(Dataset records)
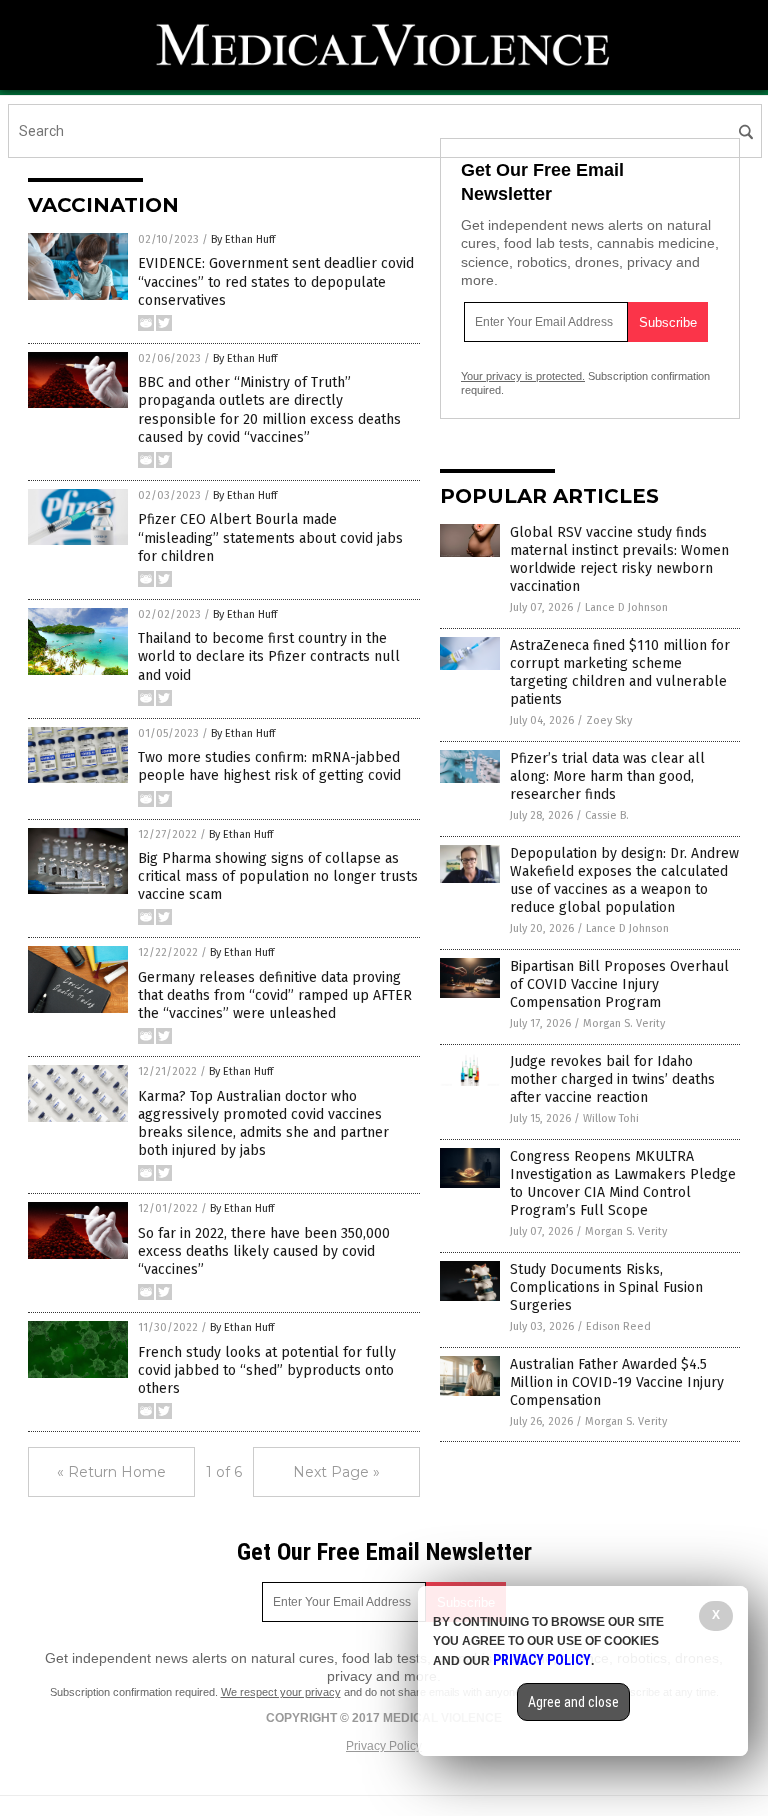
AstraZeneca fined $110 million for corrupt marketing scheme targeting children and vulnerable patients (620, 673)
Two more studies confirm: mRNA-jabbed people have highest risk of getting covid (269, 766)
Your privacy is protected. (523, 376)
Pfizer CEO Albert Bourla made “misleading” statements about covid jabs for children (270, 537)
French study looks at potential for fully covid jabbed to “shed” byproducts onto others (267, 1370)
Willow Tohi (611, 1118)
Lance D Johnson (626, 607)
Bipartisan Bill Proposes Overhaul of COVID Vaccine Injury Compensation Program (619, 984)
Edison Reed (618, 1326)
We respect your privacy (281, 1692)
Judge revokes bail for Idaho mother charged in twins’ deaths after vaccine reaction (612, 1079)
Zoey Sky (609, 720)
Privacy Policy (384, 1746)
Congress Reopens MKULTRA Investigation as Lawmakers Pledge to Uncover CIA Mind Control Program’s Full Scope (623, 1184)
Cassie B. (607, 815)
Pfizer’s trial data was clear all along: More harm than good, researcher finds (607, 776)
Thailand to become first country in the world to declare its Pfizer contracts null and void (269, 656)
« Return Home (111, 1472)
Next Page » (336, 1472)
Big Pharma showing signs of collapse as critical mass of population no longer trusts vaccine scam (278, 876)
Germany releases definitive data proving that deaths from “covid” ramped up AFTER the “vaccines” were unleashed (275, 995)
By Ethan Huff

**WORK TO BE COMPLETED:**
Extract, word for word, each line from the top of the data down to and including the line with "Big Pharma showing"; skip the pictures.

**EXPECTED OUTPUT:**
AstraZeneca fined $110 million for corrupt marketing scheme targeting children and vulnerable patients (620, 673)
Two more studies confirm: mRNA-jabbed people have highest risk of getting covid (269, 766)
Your privacy is protected. (523, 376)
Pfizer CEO Albert Bourla made “misleading” statements about covid jabs for children (270, 537)
French study looks at potential for fully covid jabbed to “shed” byproducts onto others (267, 1370)
Willow Tohi (611, 1118)
Lance D Johnson (626, 607)
Bipartisan Bill Proposes Overhaul of COVID Vaccine Injury Compensation Program (619, 984)
Edison Reed (618, 1326)
We respect your privacy (281, 1692)
Judge revokes bail for Idaho mother charged in twins’ deaths after vaccine reaction (612, 1079)
Zoey Sky (609, 720)
Privacy Policy (384, 1746)
Congress Reopens MKULTRA Investigation as Lawmakers Pledge to Uncover CIA Mind Control Program’s Full Scope (623, 1184)
Cassie B. (607, 815)
Pfizer’s trial data was clear all along: More harm than good, researcher finds (607, 776)
Thailand to become first country in the world to declare its Pfizer contracts null and void (269, 656)
« Return Home (111, 1472)
Next Page » (336, 1472)
Big Pharma showing signs of collapse as critical mass of population no longer trusts vaccine scam (278, 876)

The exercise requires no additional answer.